Que restait-il, les années de sa formation, dans ce fin-de-siècle catholique, dans cet âge de la nouvelle pentecôte, celle de l’esprit du monde, que restait-il de cette grande culture humaniste et classique, de ce thomisme bien poussé, qui avaient caractérisé les jésuites et leur enseignement depuis longtemps, aussi en Amérique latine ? On peut se poser la question. On voudrait comprendre.
Mon père, qui travaillait à la Maison Saint-Ignace de Bruxelles depuis le début des années 50, y a été témoin, dès ces années-là, de l’engouement incroyable des Pères pour le tristement célèbre Teilhard de Chardin. Dans les mêmes locaux, le centre
Lumen Vitae entreprenait le lavage du cerveau des jeunes jésuites espagnols, portugais et latino-américains qui lui étaient confiés, les transformant en agitateurs du style du
Père Comblin.

■ Consigne 1 ■
Relevez toutes les lignes des enregistrements où figure le mot « Where ».

■ Enregistrements présentés ■
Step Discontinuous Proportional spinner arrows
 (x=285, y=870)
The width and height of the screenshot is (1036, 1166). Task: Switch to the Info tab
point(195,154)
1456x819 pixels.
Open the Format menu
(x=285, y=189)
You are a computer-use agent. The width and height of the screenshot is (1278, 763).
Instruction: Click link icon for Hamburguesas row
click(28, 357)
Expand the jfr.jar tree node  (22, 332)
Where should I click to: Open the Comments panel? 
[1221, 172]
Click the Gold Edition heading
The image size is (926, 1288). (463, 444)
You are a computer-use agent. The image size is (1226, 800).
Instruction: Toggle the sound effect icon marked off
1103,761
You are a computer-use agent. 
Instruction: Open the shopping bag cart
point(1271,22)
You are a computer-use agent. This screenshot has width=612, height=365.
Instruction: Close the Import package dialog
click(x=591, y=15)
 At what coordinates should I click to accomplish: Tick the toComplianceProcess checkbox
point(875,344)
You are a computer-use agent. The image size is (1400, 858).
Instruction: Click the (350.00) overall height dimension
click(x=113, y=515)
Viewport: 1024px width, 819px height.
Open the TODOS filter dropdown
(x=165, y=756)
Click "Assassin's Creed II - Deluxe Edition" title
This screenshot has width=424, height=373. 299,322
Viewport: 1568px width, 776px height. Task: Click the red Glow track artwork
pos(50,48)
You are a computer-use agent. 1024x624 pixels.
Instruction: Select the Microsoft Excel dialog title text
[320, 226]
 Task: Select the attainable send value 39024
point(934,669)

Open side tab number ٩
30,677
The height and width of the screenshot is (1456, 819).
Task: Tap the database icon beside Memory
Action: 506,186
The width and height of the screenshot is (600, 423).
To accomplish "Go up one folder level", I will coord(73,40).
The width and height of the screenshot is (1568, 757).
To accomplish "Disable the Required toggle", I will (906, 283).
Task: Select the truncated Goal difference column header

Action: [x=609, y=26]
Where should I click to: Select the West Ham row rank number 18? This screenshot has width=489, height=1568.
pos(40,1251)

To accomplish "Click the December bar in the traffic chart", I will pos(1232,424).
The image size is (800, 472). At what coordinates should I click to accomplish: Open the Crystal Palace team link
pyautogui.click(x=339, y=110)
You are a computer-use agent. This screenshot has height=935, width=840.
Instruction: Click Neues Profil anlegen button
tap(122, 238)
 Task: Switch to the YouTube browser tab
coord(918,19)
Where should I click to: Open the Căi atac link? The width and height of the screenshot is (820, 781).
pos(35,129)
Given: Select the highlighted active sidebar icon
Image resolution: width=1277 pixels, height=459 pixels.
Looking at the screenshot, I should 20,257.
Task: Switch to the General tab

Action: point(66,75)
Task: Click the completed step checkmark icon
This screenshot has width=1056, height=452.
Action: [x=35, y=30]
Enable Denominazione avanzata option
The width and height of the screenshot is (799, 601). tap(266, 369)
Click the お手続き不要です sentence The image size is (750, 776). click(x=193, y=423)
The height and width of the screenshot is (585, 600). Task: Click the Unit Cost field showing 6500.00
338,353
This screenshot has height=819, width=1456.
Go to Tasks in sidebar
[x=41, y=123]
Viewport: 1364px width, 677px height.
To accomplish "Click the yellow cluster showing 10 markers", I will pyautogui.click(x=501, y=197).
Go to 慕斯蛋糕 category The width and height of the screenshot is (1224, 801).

■ Consigne 2 ■
D'après le texte fourni, de quelles nationalités étaient les jeunes jésuites confiés au centre Lumen Vitae ? Énumérez-les toutes.

■ Réponse attendue 1 ■
Where should I click to: Open the Comments panel? 
Where should I click to: Select the West Ham row rank number 18? This screenshot has width=489, height=1568.
Where should I click to: Open the Căi atac link? The width and height of the screenshot is (820, 781).

■ Réponse attendue 2 ■
- espagnols
- portugais
- latino-américains